Quasi-coherence of the annihilator ideal sheaf of the sheaf associated to an $A$-module $M$

Question

$\def\Ann{\mathrm{Ann}} \def\Spec{\operatorname{Spec}}$

I am trying to find an example which shows that the annihilator ideal sheaf, denoted by $\mathrm{Ann}(\mathcal F)$, of a quasi-coherent sheaf $\mathcal F$ on a locally-noetherian scheme $X$, is not necessarily quasi-coherent. (I have showed that coherence of $\mathcal F$ implies coherence of $\mathrm{Ann}($$\mathcal F)$.)

The annihilator ideal sheaf is defined by

$\Ann(\mathcal F)(U) = \{f\in O_X(U)|$ $f$ kills $\mathcal F|_U\} =$

$= \{f\in O_X(U)\mid \forall \text{ open } V\subset U$ $f|_V$ kills the $O_X(V)$-module $\mathcal F(V)\}$, for an open $U\subset X$.

For an example, I took the noetherian scheme $X=\Spec(\mathbb{Z})$, the abelian group (or equivalently the $\mathbb{Z}$-module) $M$ to be the subgroup $G\leq\mathbb{Q/Z}$ consisting of all elements whose order is a power of a fixed prime $p$, say $p=2$ (this is an example in Atiyyah&Macdonald, p.74), and looked at the quasi-coherent sheaf $\mathcal F=\widetilde M$, i.e., the sheaf associated to $M$ on $\Spec(\mathbb{Z})$ (for the sheaf associated to a module definition, look in Hartshorne p.110).

Now take $U\subset X$ to be the open set $D(2)=\{q\in X|2\notin q\}$.

It is clear that for every prime ideal $(2)\neq q\in X$ we have $M_q=0$ ($M_q$ is the localization $(\mathbb{Z}-q)^{-1}M$), and thus, $\Ann(\mathcal F)(U) = O_X(U)$. In particular, it follows that $\Ann(\mathcal F)(U)$ is not trivial, since, for example, the section $q\mapsto \frac{1}{1}\in A_q$ is not the zero section in $O_X(U)$.

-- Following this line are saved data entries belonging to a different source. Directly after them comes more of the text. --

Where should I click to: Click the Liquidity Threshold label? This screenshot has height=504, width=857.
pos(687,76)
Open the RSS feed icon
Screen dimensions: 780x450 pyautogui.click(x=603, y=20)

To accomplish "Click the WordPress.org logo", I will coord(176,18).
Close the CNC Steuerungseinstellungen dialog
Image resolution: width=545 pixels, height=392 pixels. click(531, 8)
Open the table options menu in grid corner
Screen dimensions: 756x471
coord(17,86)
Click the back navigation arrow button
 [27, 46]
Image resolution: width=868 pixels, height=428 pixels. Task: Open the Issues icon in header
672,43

Why I did do this? because my guess is that if $\Ann(\widetilde M) $ is quasi-coherent, then it will be isomorphic to $\widetilde {\Ann(M)}$, where $\Ann(M)$ is the annihilator of $M$ as a $\mathbb{Z}$-module, but it is easily seen that $\Ann(M)=0$, so [if my guess is correct] we conclude that $\Ann(\widetilde M) $ is not quasi-coherent, as desired.

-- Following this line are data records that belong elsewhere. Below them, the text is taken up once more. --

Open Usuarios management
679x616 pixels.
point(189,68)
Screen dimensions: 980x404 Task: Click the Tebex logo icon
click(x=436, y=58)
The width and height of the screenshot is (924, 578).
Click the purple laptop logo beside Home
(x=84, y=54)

Do my guess is correct? if it doesn't so, do my example is correct even though?

Answer 1

Whether or not your guess is true, your example is correct. Let $\mathfrak{p}=(2)\in \text{Spec}\mathbb{Z}$. Take $f\in \mathbb{Z}$ such that $f\notin (2)$ (or equivalently, $\mathfrak{p}\in D(f)$), then $M_f=M$, where $M_f$ is the localization of $M$ with respect to the set $\{1,f,f^2,\dots\}$. So $\widetilde{M}(D(f))=M$ whenever $\mathfrak{p}\in D(f)$ and $\widetilde{M}(D(f))=0$ otherwise. It is easy to see that (using the uniqueness of sheaf on a base) $\widetilde{M}$ is a skyscraper sheaf on $\text{Spec}\mathbb{Z}$ concentrates at $\mathfrak{p}$, i.e. $\widetilde{M}(V)$ is $M$ if $\mathfrak{p}\in V$ and $0$ otherwise.

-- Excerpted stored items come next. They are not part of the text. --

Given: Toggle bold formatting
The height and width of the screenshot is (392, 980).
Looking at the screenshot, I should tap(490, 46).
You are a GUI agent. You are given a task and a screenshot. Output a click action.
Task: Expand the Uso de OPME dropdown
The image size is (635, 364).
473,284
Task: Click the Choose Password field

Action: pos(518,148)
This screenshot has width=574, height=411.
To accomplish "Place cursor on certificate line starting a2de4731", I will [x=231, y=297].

Now consider $Ann(\widetilde{M})$. You have shown that for $U=\text{Spec}\mathbb{Z}-\mathfrak{p}$, $Ann(\widetilde{M})(U)=\mathcal{O}_X(U)$. In fact

$$ Ann(\widetilde{M})_{|U}=\mathcal{O}_U $$ Now take $V$ to be an open neighborhood of $\mathfrak{p}$, $Ann(\widetilde{M})(V)=0$. Hence the stalk of $Ann(\widetilde{M})$ at $\mathfrak{p}$ is $0$. Assume that $Ann(\widetilde{M})$ is quasi-coherent, then it is of finite type. By Lemma 17.9.5 in this Stacks Project entry, there is an open neighborhood $W$ of $\mathfrak{p}$ such that

$$Ann(\widetilde{M})_{|W}=0$$

From this fact, we see that $Ann(\widetilde{M})(W-\mathfrak{p})=0$. But the equation from earlier gives us $Ann(\widetilde{M})(W-\mathfrak{p})=\mathcal{O}_X(W-\mathfrak{p})\neq 0$, a contradiction. We conclude that $Ann(\widetilde{M})$ is not quasi-coherent.